## [TASK]
Take each line in the entries below that holds "will" and show it.

## [DATA EXTRACT]
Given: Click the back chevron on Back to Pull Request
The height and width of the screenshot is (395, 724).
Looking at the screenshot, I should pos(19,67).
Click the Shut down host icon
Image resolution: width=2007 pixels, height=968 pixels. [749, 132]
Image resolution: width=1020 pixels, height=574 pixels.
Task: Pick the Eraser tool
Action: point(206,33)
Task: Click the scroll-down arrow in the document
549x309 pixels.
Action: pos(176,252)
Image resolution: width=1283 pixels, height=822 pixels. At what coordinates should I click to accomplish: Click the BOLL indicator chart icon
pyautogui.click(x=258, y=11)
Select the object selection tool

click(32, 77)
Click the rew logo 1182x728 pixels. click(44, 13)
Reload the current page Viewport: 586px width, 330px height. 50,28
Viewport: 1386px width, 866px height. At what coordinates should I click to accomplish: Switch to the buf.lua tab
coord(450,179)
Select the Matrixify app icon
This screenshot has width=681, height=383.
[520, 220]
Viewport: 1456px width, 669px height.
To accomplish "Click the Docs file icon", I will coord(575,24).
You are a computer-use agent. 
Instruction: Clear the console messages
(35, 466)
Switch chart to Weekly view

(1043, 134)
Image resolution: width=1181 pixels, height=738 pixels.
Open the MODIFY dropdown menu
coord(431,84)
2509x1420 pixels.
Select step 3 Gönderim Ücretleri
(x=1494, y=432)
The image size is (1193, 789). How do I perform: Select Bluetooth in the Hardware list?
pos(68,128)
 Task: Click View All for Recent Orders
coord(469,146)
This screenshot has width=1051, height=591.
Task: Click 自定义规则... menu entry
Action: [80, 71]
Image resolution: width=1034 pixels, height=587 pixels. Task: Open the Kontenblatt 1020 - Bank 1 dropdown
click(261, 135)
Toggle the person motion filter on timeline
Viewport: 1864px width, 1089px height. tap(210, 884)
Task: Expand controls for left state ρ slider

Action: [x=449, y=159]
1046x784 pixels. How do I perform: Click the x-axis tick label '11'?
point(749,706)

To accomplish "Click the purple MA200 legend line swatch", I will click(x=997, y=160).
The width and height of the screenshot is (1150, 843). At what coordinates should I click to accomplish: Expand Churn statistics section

## [TASK OUTPUT]
To accomplish "Click the Docs file icon", I will coord(575,24).
To accomplish "Click the purple MA200 legend line swatch", I will click(x=997, y=160).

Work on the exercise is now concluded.